Medical-Surgical Nursing Units
Better design within Medical-Surgical Nursing Units will result in decreased caregiver stress and increased time a caregiver spends at a patient's bedside.
- Standardized, acuity-adaptable rooms, a design tactic adopted from the aeronautical industry, have shown to significantly reduce human error in care. In this design, each patient room is set up exactly the same which minimizing potential mistakes such as administering improper gas, because the gases are located in different locations in each room.
- Decentralized nursing stations increase caregiver visibility and access to patient rooms. Utilizing this design is results in improved communications and reduces staff fatigue and stress from having to walk distances to patient rooms.
- Noise reduction design and materials on patient units result in speech intelligibility and reduced staff and patient stress. During the design process, architects should conduct a noise audit to determine sources and then identify design strategies that will reduce or remove noise.
Medical Offices
Creating a better environment through design should lead to increased patient and family satisfaction, improved provider-to-patient communication and enhanced organization efficiency.
- Improved access to the medical office by addressing proximity issues such as convenient parking and providing a clear way-finding system within the facility will increase patient and family perception and reduce stress.
- Attractive waiting areas are directly correlated with reduced patient anxiety, higher perceptions of quality care and shorter perceived waiting times.
- Patient access to technologies provides additional ways to improve communications between patients and providers.
- Spatial organization of the exam room and orientation as well as the sense of connection experienced by the patient.
- Decentralized nurse stations, information kiosks and implementing electronic medical records will reduce patient-wait times.
Neonatal Intensive Care Unit
The National Association of Children's Hospitals and Related Institutions identified loud noise, high light levels and infectious pathogens as environmental factors negatively affecting NICU patients.
- Infants exposed to excessive noise levels in the NICU have been shown to have poor auditory system development, poor auditory attention and increased stress. Sound-absorbing ceiling tiles, flooring and wall panels along with privacy curtains will significantly drive down access noise levels.
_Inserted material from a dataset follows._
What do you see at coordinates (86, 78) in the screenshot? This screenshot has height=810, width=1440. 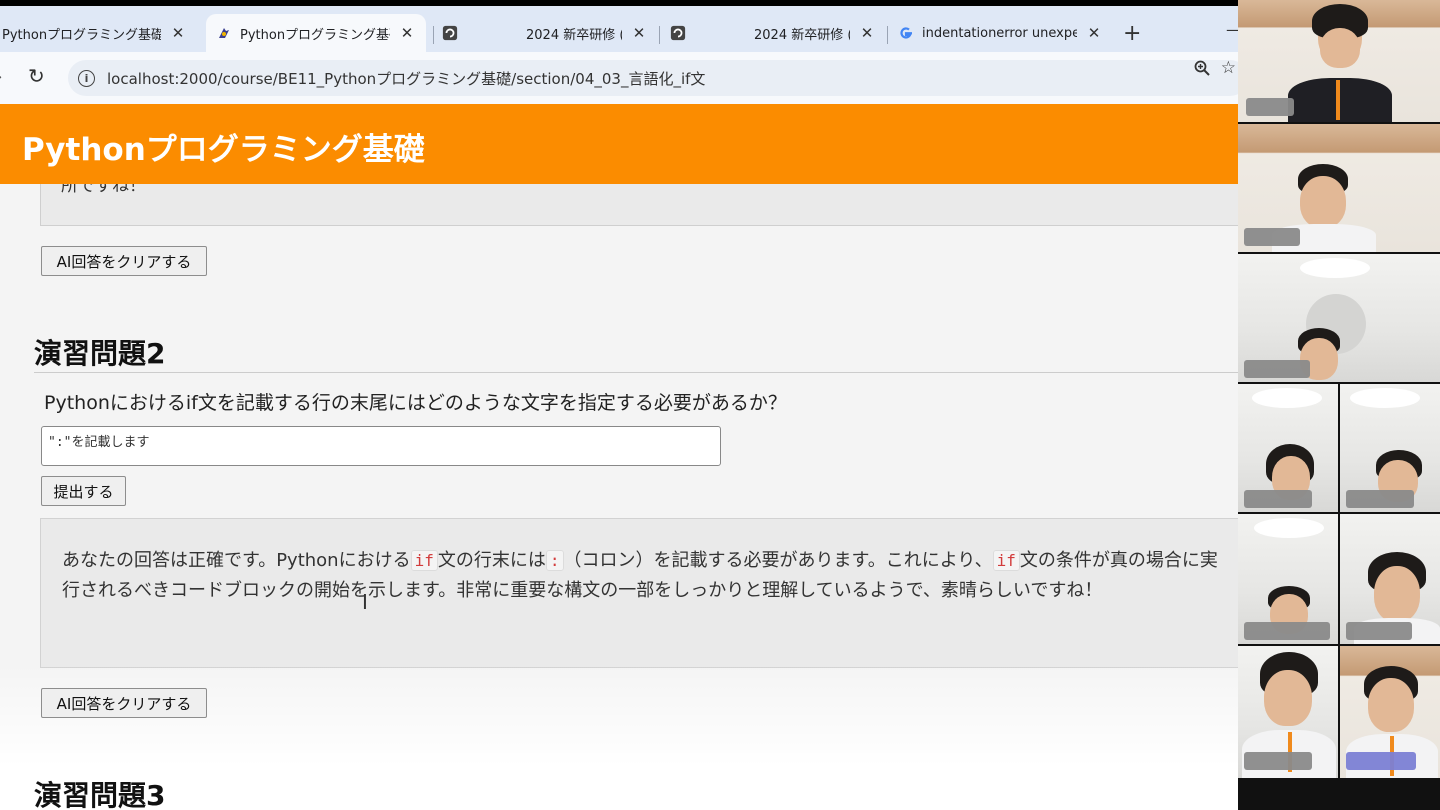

- Visual development and physiological outcomes among preterm infants is directly related to their sensitivity to light exposure. Cycled lighting and focused light over incubators will help improve sleep and developmental outcomes.
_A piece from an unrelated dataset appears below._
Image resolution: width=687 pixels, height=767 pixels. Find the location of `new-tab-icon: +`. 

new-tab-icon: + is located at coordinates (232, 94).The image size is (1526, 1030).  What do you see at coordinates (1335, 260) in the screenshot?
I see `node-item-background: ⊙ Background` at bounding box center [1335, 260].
- Single family rooms within the NICU provide a controlled and safe environment for the infant and privacy for the family. Each infant receives appropriate lighting, sound and level of care. In addition, single family rooms are associated with fewer nosocomial infections. Several studies on staff perception and performance in an open bay versus private room model suggest staff perceive that the private room model improved the quality of the physical environmental conditions, interaction with infants' families and overall patient care.